- [Aim of the task] Take the records below and retype them line by line, from the first line through the one containing "Open the Best"; stop there.

===== Data shown =====

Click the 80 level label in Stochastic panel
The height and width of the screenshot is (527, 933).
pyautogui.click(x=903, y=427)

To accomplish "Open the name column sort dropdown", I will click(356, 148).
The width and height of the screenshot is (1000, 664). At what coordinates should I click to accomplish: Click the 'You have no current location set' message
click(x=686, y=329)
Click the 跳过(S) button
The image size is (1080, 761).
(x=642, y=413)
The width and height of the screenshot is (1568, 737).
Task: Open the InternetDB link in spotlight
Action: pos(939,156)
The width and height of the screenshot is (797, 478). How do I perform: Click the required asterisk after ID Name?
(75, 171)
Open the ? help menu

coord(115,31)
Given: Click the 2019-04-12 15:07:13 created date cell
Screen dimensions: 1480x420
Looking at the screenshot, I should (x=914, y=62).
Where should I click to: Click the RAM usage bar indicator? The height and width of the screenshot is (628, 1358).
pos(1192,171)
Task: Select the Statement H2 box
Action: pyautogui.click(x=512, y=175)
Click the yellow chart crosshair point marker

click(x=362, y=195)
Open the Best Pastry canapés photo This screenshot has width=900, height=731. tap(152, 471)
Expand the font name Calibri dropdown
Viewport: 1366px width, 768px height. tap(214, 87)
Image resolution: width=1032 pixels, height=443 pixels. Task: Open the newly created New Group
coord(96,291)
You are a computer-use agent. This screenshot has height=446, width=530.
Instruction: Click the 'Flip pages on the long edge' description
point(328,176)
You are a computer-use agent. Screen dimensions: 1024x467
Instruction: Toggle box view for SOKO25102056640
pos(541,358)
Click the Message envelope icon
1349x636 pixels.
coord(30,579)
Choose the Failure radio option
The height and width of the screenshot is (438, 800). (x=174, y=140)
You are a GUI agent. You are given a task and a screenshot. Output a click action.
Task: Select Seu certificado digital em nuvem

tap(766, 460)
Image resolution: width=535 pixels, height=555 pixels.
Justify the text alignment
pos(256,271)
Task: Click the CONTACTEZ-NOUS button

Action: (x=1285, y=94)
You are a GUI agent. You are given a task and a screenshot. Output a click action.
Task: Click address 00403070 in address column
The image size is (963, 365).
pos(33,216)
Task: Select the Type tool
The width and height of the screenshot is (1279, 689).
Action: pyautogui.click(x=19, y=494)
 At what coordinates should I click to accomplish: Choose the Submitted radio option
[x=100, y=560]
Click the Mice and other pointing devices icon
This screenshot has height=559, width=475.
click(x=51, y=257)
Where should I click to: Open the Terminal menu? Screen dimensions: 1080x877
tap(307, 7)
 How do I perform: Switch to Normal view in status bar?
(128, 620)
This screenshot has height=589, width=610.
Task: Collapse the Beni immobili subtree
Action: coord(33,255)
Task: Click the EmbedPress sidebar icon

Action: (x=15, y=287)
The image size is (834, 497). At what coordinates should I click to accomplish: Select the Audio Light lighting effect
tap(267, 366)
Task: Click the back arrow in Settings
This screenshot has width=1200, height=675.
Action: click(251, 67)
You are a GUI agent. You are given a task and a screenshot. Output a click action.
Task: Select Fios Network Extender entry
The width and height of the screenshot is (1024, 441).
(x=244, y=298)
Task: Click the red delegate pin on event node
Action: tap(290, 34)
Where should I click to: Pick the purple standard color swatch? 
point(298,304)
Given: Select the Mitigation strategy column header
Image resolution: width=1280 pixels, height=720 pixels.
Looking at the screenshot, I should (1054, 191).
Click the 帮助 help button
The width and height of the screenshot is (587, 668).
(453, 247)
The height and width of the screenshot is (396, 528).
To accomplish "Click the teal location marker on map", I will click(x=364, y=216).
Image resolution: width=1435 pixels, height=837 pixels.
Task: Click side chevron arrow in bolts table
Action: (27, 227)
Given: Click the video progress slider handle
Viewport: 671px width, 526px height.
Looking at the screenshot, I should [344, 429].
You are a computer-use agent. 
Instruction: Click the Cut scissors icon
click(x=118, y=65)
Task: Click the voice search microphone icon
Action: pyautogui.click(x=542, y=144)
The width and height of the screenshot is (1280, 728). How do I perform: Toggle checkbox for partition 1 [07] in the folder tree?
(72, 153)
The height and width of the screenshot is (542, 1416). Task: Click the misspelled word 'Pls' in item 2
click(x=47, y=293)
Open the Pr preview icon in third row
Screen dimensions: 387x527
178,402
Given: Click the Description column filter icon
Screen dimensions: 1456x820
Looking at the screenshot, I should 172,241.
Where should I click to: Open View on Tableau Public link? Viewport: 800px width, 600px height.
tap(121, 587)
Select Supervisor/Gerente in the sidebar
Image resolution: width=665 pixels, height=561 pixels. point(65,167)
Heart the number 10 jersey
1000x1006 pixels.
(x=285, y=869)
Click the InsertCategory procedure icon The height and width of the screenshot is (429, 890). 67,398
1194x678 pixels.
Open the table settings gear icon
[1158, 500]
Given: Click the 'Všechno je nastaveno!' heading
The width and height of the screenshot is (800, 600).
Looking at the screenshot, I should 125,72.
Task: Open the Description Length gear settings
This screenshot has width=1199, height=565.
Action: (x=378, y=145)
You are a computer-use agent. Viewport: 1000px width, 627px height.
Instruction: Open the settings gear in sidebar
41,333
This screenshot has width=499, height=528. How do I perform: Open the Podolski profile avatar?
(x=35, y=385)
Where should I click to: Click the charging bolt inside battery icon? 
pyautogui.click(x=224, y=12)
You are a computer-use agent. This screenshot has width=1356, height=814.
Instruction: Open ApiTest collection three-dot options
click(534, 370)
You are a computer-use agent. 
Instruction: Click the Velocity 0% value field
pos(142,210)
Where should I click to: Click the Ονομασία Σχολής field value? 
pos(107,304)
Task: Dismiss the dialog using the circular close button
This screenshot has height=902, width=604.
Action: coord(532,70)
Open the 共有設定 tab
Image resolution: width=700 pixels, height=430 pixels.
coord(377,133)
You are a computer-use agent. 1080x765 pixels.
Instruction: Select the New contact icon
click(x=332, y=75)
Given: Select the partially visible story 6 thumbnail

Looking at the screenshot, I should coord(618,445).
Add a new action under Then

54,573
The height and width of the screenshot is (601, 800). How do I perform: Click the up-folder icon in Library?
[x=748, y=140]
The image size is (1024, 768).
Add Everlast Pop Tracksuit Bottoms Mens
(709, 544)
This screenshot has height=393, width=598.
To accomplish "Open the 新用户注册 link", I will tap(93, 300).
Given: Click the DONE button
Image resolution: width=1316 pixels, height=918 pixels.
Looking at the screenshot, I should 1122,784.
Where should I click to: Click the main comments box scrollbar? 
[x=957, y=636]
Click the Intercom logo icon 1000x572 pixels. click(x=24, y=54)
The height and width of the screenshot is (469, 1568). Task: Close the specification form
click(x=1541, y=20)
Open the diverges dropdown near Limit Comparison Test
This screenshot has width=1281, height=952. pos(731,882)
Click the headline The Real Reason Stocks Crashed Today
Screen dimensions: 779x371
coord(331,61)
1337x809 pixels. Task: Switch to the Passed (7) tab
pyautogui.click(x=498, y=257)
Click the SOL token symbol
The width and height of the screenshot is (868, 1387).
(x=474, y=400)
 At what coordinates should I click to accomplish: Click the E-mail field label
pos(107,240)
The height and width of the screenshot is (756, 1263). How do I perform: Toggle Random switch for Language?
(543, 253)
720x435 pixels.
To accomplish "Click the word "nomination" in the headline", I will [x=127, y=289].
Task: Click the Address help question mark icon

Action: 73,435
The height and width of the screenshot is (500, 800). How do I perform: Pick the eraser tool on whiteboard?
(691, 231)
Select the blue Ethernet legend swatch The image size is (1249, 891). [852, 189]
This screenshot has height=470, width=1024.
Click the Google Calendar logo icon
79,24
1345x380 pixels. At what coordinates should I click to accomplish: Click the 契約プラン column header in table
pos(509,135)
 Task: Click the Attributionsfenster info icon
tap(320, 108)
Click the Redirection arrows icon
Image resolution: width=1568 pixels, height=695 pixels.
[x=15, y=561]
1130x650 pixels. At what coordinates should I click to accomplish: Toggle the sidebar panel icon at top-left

=====

- [Reply]
Click the 80 level label in Stochastic panel
The height and width of the screenshot is (527, 933).
pyautogui.click(x=903, y=427)

To accomplish "Open the name column sort dropdown", I will click(356, 148).
The width and height of the screenshot is (1000, 664). At what coordinates should I click to accomplish: Click the 'You have no current location set' message
click(x=686, y=329)
Click the 跳过(S) button
The image size is (1080, 761).
(x=642, y=413)
The width and height of the screenshot is (1568, 737).
Task: Open the InternetDB link in spotlight
Action: pos(939,156)
The width and height of the screenshot is (797, 478). How do I perform: Click the required asterisk after ID Name?
(75, 171)
Open the ? help menu

coord(115,31)
Given: Click the 2019-04-12 15:07:13 created date cell
Screen dimensions: 1480x420
Looking at the screenshot, I should (x=914, y=62).
Where should I click to: Click the RAM usage bar indicator? The height and width of the screenshot is (628, 1358).
pos(1192,171)
Task: Select the Statement H2 box
Action: pyautogui.click(x=512, y=175)
Click the yellow chart crosshair point marker

click(x=362, y=195)
Open the Best Pastry canapés photo This screenshot has width=900, height=731. tap(152, 471)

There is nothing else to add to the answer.